Personnel files are extremely sensitive, because they contain employees’ personal data. The retention periods for these data are legally clearly defined. But which period applies to which part of the file? And how can HR employees maintain an overview? Here we give you a summary of the most important legal storage obligations.
The various retention periods of personnel files
Retention period for application documents: three months
The retention period for applicant data is three months after the conclusion of the application process, because according to the Equal Treatment Law there is the possibility of an objection. If there is an objection, the human resources department must, of course, retain these data until the objection process is finished. Furthermore, application documents may be stored in an applicant pool if there is written agreement to that. As a rule, application documents go through an examination workflow. Here, too, the persons responsible absolutely must make sure to document this and to delete the data from the workflow after the end of the purpose.
Retention period for personnel files: three years
If an employee leaves the company, the personnel file must be retained for three years in order to satisfy any claims, such as a request for a letter of reference. The period is calculated from December 31 of the year in which the employment contract ended. It is possible that parts of the personnel file will be retained which are subject to regulations of tax law, social security law and employment law, because the human resources department individually determines the contents of the file. Longer retention periods apply here.
Tax law retention period for personnel files: six years
If external payroll tax audits are pending, tax auditors require access to the parts of the personnel file which are relevant to tax law (EStG § 42f.). They determine if the employer has properly paid social security contributions and church and payroll taxes. Therefore, documents such as pay slips, tax cards and documents for wage tax deduction may only be deleted after six years.
Before disposing of personnel files, managers absolutely must check if wage records which are used for determining profit are included. There is a ten year retention requirement for these.
The digitization of personnel files supports the personnel department in automatically meeting important deadlines and dates.
Social security law retention period: five to 30 years
In this case, the Social Security Code is required. The social security law retention period includes contribution calculations and statements of the all-risk insurance contribution.
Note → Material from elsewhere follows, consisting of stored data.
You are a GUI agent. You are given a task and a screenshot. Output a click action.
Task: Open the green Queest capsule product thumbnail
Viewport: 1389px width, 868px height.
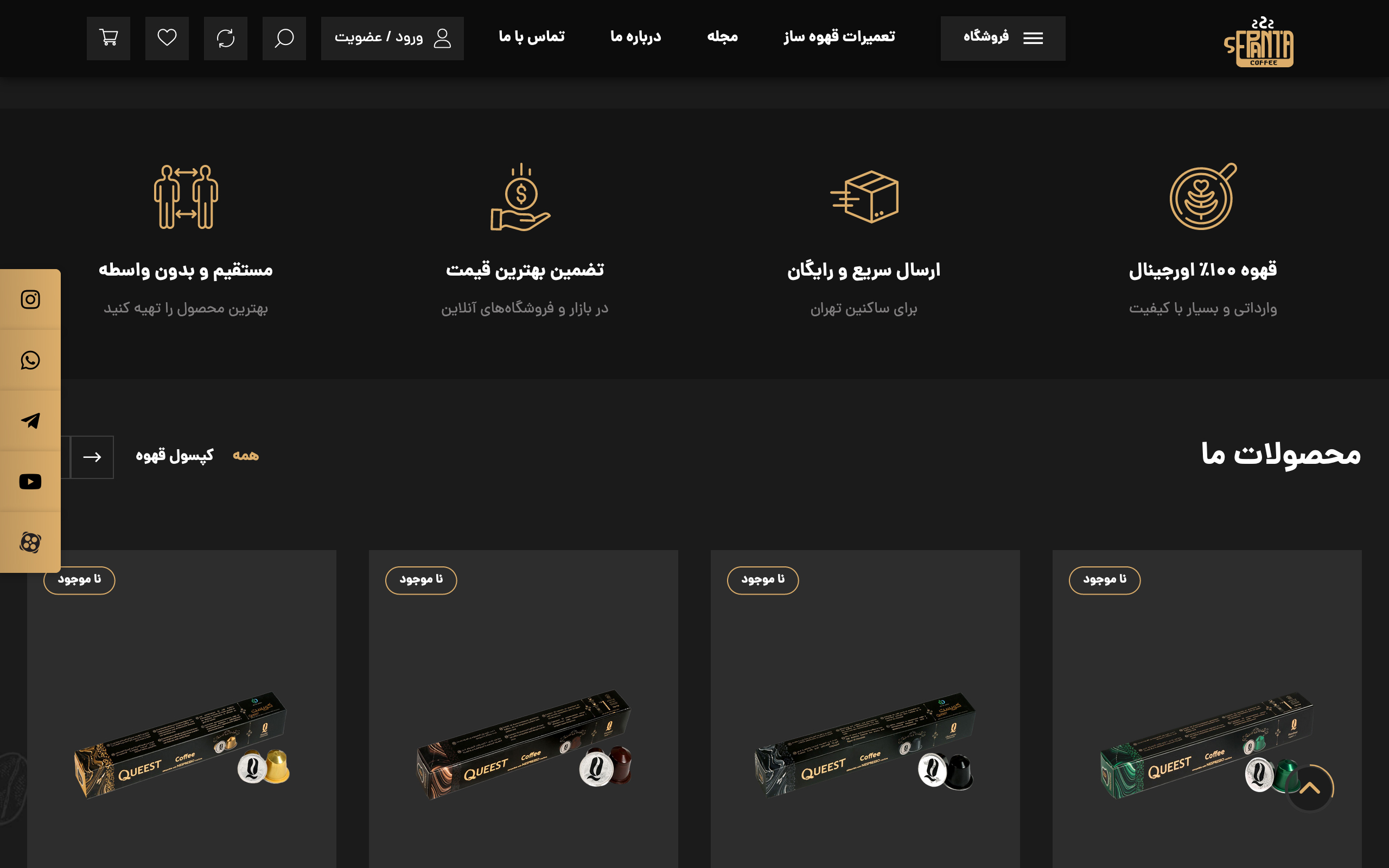(1207, 745)
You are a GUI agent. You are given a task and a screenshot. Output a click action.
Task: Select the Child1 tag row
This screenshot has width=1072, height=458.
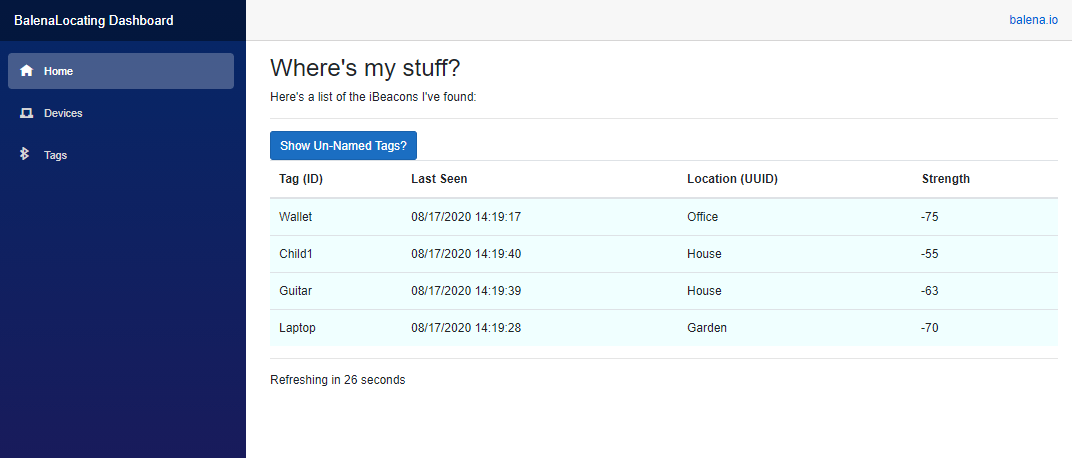coord(296,254)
For wage statements about work hours and wages paid in personnel files, there is a retention period of five years. The company pension plan, on the other hand, has a special status. The retention period for wage records, six years, applies. Unless former employees do not claim a company pension within six years, in which case the retention period is 30 years.
Digitization provides an overview of personnel files
The many different legal regulations, but also internal rules, present the human resources department with tremendous challenges. If personnel files are still on paper, they must be regularly reviewed and checked after expired retention periods – manually. Paper files are usually distributed in companies, with some data even in different departments. The digitization of human resources processes can be one solution for easily managing the observance of retention and deletion period easily. Digital personnel files provide clarity, need less storage space and save time and money. All employee data and the associated documents are stored centrally in a file. Furthermore, human resource managers can automate deletion periods by defining deletion concepts in the HR management system for the different requirements. That way, data protection is easily implemented and becomes part of the daily process in human resources departments.